Task requirements: Copy task for the material below: print the line with "Click divider between Color and Account ID" and every line after it to the end, exactly as written, without the pictures.

Given records:
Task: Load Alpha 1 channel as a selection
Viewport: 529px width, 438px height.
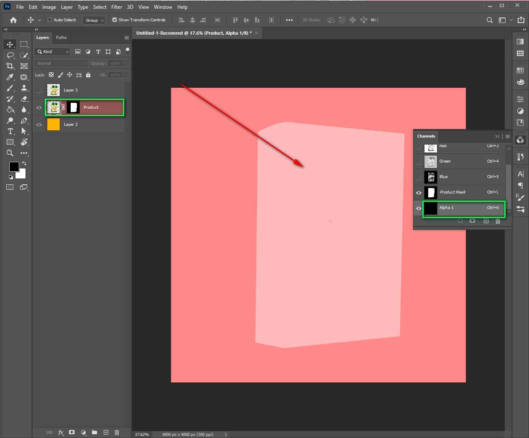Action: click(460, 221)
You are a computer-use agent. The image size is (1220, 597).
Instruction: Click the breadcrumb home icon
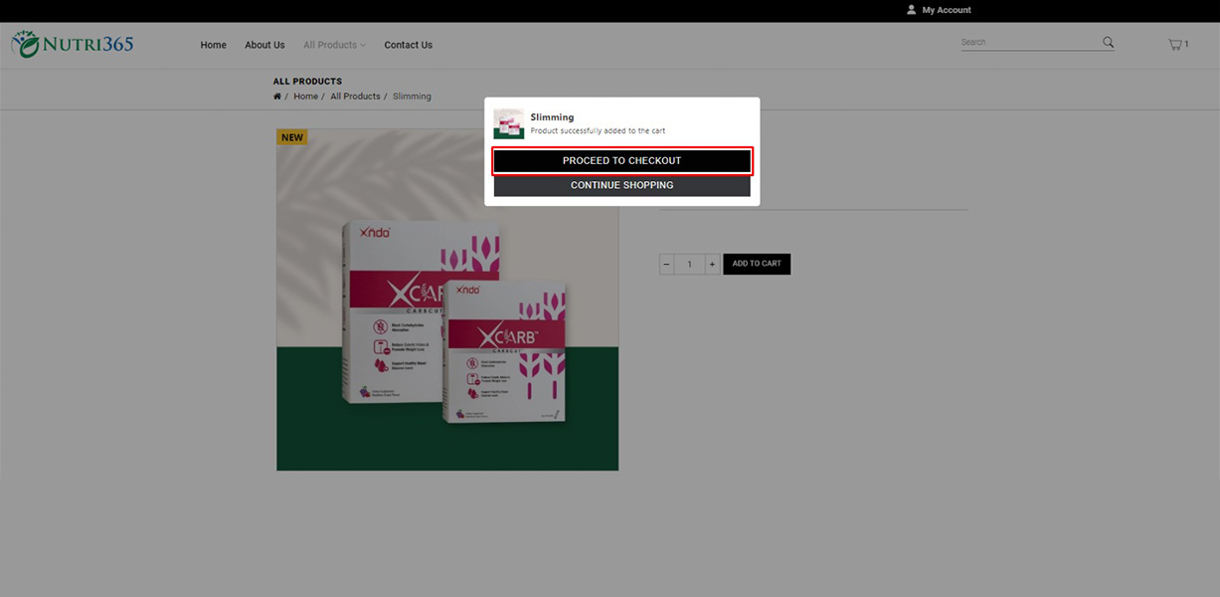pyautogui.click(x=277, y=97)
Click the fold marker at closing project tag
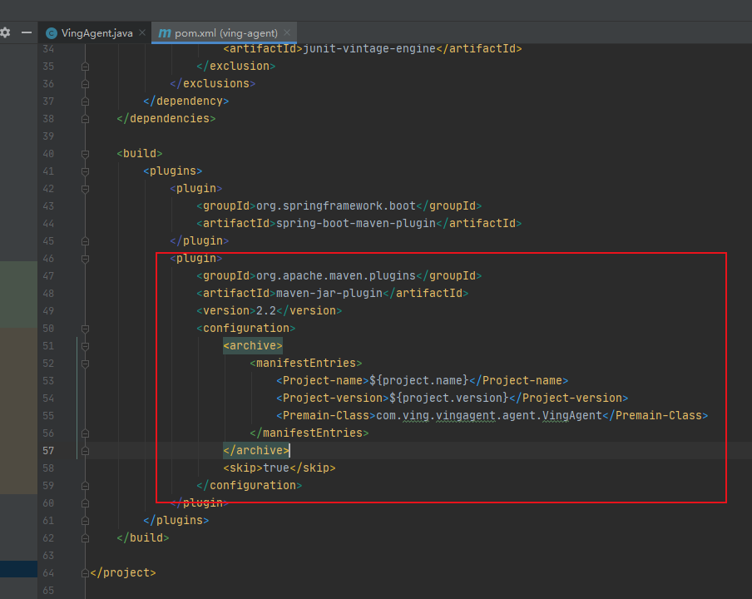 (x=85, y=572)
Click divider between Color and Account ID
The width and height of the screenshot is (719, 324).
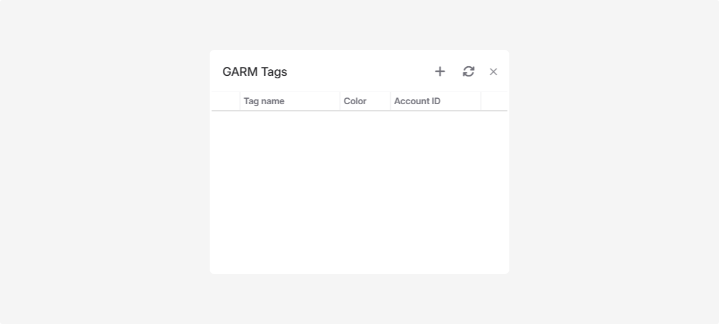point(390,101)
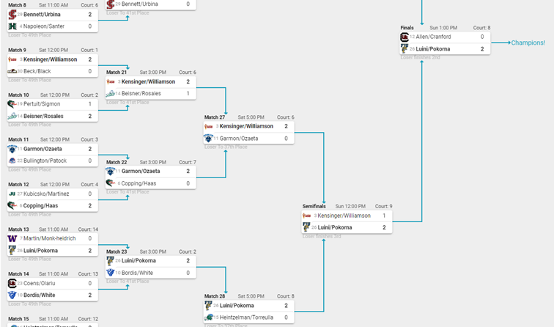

Written solution:
Click divider between Color and Account ID
The width and height of the screenshot is (719, 324).
point(390,101)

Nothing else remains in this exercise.